Suggestions on approach for a preprocessor

I’m working on a challenge project trying to figure out the fastest way to search through 10,000,000,000 u64 and return a specific 1,000,000 of them. This amounts to around 74GB, which is too big to fit in ram. I don’t know if this is relevant but the u64 are a stand in for flags that would be used to filter into separate lists for other processors later down the line, but that’s outside the scope of the challenge

The most obvious approach to me is to build a data structure inside a file, stacking all the u64 next to each other and then using “The Maths™” to figure out where in the file to jump to and std::io::seek to get there.

Is this a reasonable approach or am I missing something simpler/better? Are there any gotcha’s I’m missing? I initially thought file fragmentation might be an issue but someone pointed out that fragmentation is irrelevant on an SSD so as long as I specify that as a constraint it shouldn’t be an issue.

[edit] I messed up on my math on the size, I forgot to translate bits to bytes :roll_eyes:

You may want to look into mmap (or CreateFileMapping on Windows) for random access (probably unsafe). But seeking a file stream might be good as well (it’s safe)

serde + bincode will help you with parsing the file.

I don’t think that fragmentation should be of concern to you if you’re writing a program (SSD or not).
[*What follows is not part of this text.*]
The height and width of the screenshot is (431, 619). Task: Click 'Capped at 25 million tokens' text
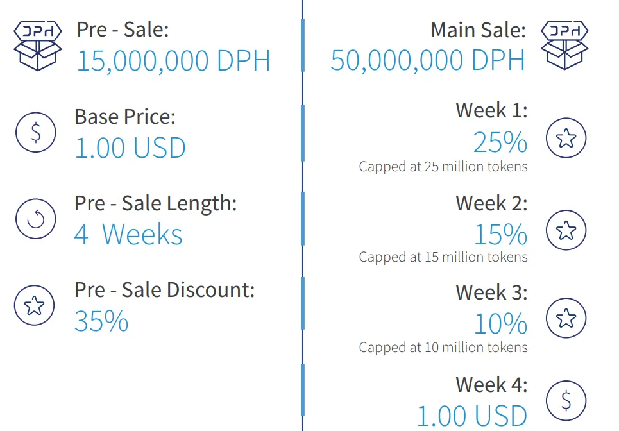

That may be entirely I/O bound, so think about efficient disk usage.

Results can fit in ram.

For the data it could be useful to have an index. If you just bisect naively, you’ll do lots of seeks. With an index you could just grab the right “page” from the file.

Thanks for the replies

I was thinking about having them be referenced by a 10 digit index and make the data structures a fixed size, so I could just stack them together and multiply the length of the data structure by the index (with any necessary adjustments) to jump right to that location. Maybe also add a start and end code bounding the data so I can verify I didn’t land somewhere unexpected, and maybe some sort of hash to check against corruption.
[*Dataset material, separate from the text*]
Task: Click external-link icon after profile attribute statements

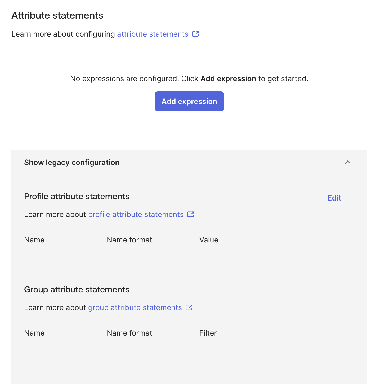Action: pos(191,214)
That way I don’t have to search the data I can just jump to the right place. It sounds like std::io::seek is the right thing for jumping to a known location in a file, now I just have to decide how I’m going to build the data structure and what (if any) extra checks I want to do in case of a bad jump or file corruption

Also this doesn’t expect to be the native home for the data, so in the case of corruption it can just kick back an error and ask for the data again so it can rebuild the table. It’s just a preprocessor for sifting the data so the real processors don’t have to each swallow 1,000,000 or so items every time a request comes in which is several times a day (If I remember correctly in the original situation they had set up a controller that worked with the preprocessor and then doled out the different lists to instanced cloud processors for scalability, but I don’t have to deal with part that [yet])

Oh, are you thinking the throughput on the bus/drive controller is going to be the bottleneck here? I hadn’t considered that. Maybe Raid would help give more bandwidth even though it’s solid state?

Mmmm… after looking into it, it seems solid states should be able to handle upwards of 100,000 IOPS, and the resulting data is likely to be (much) less than 100mb so I’m hoping bandwidth won’t be a problem so long as I thread the requests

I’m thinking that if it doesn’t fit in RAM, and isn’t computationally expensive (search of uncompressed data generally isn’t), then it’s likely to be I/O bound merely because even fastest SSD is orders of magnitude slower than RAM.

Things you can do when working with large files with random access:

  • Is certain subset of the data “hot”? e.g. some of your numbers are searched more frequently than others? Put them together in one section of a file (or a separate file). This way filesystem cache will be more efficient.

  • If the data compresses well, and you use compression scheme that is faster to decompress than disk read speed, you may get higher throughput (there are even special compression algorithms just for integers). For compression you may need to split the data into pages/blocks (e.g. 4KB at a time) and decompress whole block even if you read just 8 bytes out of it, but it may still be faster, since you save lots of time on I/O, and compressed data makes better use of disk cache.

  • You can get that much RAM for ~$800.

These are good suggestions, I’ll look more into them.

A large amount of the data (about 70%) belong to one list and only one list so I may start with something basic like caching a list of the references that don’t belong to that set in ram and testing that first.

In the end its probably going to boil down to whether it’s faster to search through a 25GB list of 3 billion items 1 million times in ram, vs reading 4 bytes from predictable file locations 1 million times

Also it’s supposed to be geared towards a cloud environment so lots of ram may end up being dramatically more expensive (for now). Maybe I’ll end up designing it to support all 3 options (ram only, disk only, disk with ram cache) to allow for adaptability.